司馬遼太郎●竜馬がゆく(五)
* 「軍艦ひとつあやつれない人間が、攘夷々々と駈けまわったところで、どうなるもんでもないよ」 勝の議論はついそこにゆく。〔…〕 「攘夷のための軍艦が動かせ、大砲が撃てるというのは、竜さんえ、あんたのほかたれもいないよ」 「これは恐縮ですな」 「いやお前さんをほめているんじゃねえ。お前さんを仕込んだおれ自身を自画自讃しているんだよ。頼むよ。竜さん」 「なにをです」 「何をじゃねえ、国のことをさ。〔…〕 おれをありがてえと思うなら、おれが付けてやったその背中の翼で力いっぱい天空を飛翔しな」 |
●竜馬がゆく(五)|司馬遼太郎|文藝春秋|1963~66/文庫版1975|評=◎おすすめ
<キャッチコピー>
池田屋ノ変、蛤御門ノ変と血なまぐさい事件が続く。しかし幕府の屋台骨はゆるんだようにも見えない。まだ時期が早すぎるのだ…次々死んでゆく同志を想い、竜馬は暗涙にむせんだ。心血を注いだ神戸海軍塾が幕府の手で解散させられてしまい、かれの壮大な計画も無に帰してしまった。
<memo>
勝の明敏さは、神戸軍艦操練所についても「移り気な幕閣のことだ、数年を出ずして廃止を命じてくるだろう」と最初から予言し、
「しかしここが日本海軍の発祥の地になる。
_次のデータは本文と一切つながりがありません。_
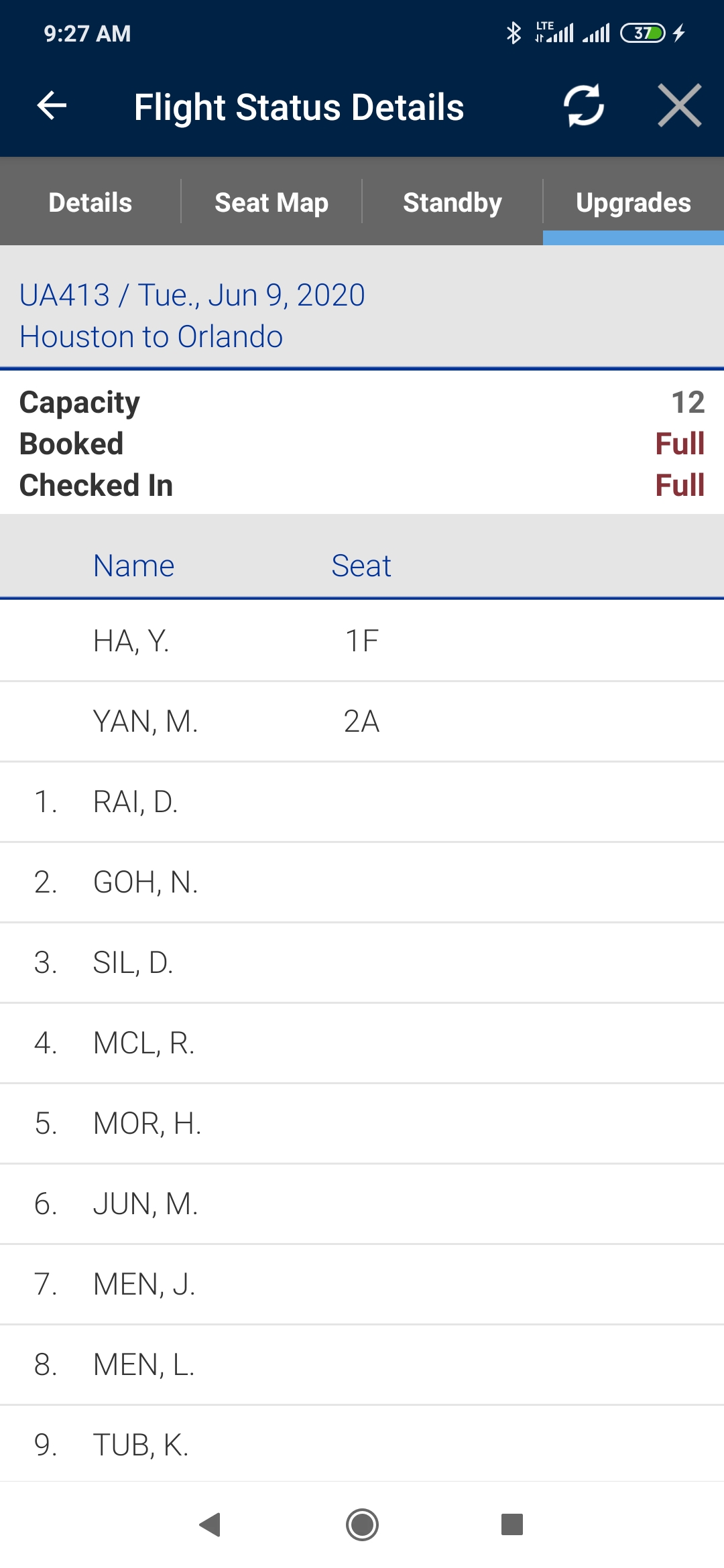Tap waitlist entry TUB, K.
The width and height of the screenshot is (724, 1568).
tap(362, 1445)
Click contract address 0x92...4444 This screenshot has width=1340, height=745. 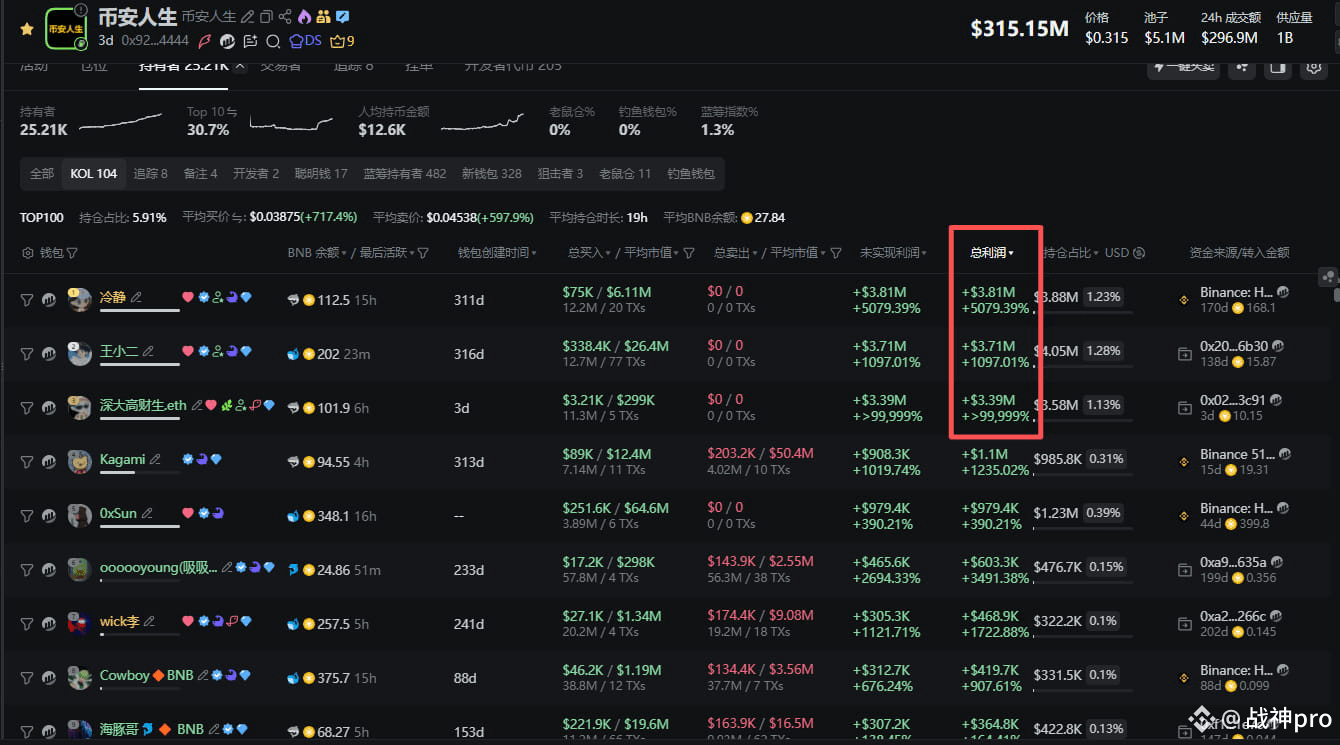tap(154, 41)
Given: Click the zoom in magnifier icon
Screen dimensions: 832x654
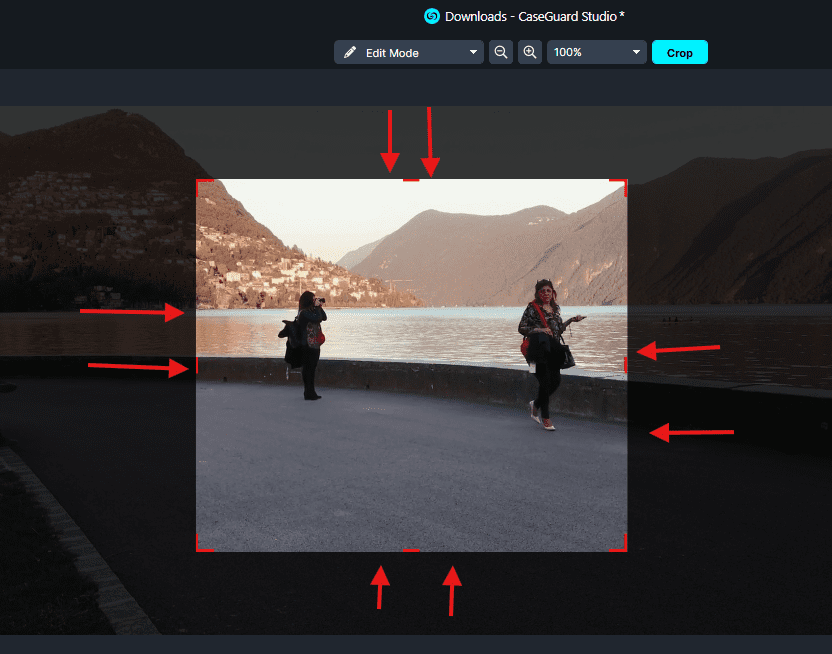Looking at the screenshot, I should [x=530, y=52].

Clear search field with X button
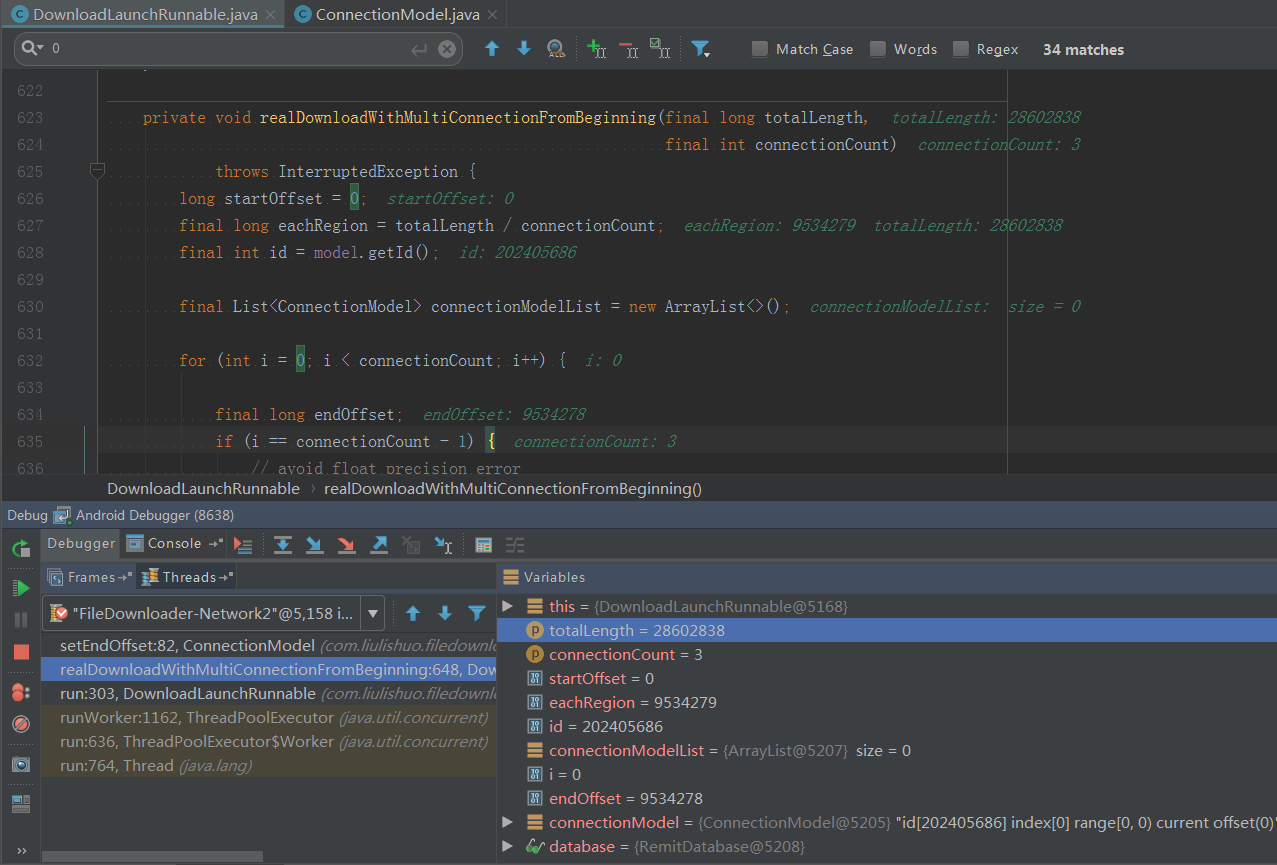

後世に残すために、大石碑を建てておこう」
といって、早手まわしに、創立早々に記念碑までつくっていた。
「石二勒(キザ)ミ、モッテ永世ニ胎(ノコ)ス」
という文章である。最初は竜馬らがいた塾の庭に据えられていたが、のち移され、いまは神戸港を一望で見おろす諏訪山公園のなかに建てられている。